The coronavirus pandemic has changed so many lives all across the globe. In fact, everyone has been touched in some way during this time. Whether it be financially, physically, or mentally, COVID-19 has closed schools, businesses, and even parks all over the world. Many of us have lost loved ones or friends, or we know someone who has. At the time of this writing, over 232,000 people have died from this novel virus and the number goes up every hour. Although the numbers have started to level off or even drop in some areas, the virus is still spreading.

vegetables and jars of preserves

Essential and Nonessential Workers

In almost every country, there are social distancing laws and even curfews to keep people inside trying to contain the infection.
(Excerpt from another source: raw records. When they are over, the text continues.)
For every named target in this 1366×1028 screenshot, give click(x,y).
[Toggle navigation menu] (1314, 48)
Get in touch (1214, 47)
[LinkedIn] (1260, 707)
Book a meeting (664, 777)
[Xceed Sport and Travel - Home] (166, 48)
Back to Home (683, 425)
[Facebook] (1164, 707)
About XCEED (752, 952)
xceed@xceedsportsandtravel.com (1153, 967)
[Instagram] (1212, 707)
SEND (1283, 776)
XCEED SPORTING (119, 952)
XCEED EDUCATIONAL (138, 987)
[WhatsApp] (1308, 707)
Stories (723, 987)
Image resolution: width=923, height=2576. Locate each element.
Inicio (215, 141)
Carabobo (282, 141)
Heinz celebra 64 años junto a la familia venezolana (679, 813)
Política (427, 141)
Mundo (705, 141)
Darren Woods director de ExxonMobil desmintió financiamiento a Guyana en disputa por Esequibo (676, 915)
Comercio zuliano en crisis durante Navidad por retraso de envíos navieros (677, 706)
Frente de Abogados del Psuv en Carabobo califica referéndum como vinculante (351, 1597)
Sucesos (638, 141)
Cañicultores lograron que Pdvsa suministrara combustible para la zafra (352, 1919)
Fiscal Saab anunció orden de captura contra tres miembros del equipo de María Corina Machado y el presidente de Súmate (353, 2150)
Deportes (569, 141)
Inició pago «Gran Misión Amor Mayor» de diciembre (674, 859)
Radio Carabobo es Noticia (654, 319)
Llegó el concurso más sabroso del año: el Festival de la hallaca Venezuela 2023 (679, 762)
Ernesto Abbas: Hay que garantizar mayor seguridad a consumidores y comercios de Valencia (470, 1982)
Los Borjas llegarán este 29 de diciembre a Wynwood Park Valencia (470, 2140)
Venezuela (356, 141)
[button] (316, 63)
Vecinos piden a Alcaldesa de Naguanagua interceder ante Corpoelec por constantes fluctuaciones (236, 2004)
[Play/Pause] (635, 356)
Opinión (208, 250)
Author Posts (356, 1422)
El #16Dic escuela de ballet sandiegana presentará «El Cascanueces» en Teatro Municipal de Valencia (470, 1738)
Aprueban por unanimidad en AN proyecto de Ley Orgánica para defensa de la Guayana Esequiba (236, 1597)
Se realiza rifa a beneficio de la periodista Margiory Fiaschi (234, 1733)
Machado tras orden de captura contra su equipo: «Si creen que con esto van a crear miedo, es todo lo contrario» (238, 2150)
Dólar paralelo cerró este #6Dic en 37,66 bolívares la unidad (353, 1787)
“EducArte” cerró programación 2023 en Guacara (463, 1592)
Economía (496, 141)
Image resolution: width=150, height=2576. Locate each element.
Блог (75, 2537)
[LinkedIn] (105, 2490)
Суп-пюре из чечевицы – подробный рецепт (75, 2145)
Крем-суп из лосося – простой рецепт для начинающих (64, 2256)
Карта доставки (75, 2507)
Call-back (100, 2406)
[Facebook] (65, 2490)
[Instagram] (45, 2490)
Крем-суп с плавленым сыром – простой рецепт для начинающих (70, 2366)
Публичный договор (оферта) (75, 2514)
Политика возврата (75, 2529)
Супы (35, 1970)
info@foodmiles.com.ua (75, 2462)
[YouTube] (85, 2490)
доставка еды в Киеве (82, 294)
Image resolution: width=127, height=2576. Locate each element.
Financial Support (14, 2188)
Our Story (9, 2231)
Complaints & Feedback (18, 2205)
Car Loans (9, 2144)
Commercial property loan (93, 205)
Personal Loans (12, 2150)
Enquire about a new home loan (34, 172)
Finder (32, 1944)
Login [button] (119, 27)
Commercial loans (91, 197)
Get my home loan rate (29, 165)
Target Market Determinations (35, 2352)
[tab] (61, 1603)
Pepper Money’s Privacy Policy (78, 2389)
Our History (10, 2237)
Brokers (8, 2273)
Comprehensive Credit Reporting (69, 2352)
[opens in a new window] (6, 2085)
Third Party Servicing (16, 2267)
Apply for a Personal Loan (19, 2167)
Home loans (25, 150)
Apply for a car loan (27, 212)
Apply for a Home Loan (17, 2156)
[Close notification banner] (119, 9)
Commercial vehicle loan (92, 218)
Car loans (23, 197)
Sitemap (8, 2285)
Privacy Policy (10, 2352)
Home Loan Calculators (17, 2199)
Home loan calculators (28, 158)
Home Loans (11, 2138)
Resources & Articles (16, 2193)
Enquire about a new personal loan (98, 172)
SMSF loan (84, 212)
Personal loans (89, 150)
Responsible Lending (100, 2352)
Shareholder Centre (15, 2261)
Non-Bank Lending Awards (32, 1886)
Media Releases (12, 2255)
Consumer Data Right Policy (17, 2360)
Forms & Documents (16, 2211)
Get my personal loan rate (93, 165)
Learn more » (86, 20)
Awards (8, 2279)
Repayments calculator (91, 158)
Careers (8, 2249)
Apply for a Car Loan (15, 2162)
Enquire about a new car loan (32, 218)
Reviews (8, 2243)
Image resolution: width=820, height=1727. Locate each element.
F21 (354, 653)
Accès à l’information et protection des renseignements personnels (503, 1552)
In most places, face masks are now mandatory if you do go outside, and if you get closer than six feet to someone, you are liable to get a ticket or may even go to jail. These strict rules may seem preposterous, but it is essential that people stay away from each other. That is the only way to stop the virus. Billions of people are out of work due to the closures of all “non-essential” businesses, and those who are working in essential jobs risk their lives every day working to keep the food on the shelves and trying to take care of those who are sick. We have closed our schools, so kids are home as well. And people are running out of money for everything. Including food.

basket of fresh root vegetables

Gardening for Good

If you grow vegetables and fruits every year, why not plant extras so you can donate them? You can give them to the local food pantry, churches, or just give them to those neighbors and friends you know who need them. Even if you do not usually plant a garden, why not start one this year? You have plenty of time on your hands if you are one of the many who are out of work. Growing your own fruits and vegetables can also help you and your family. Everyone is struggling in some way or another and every little bit helps.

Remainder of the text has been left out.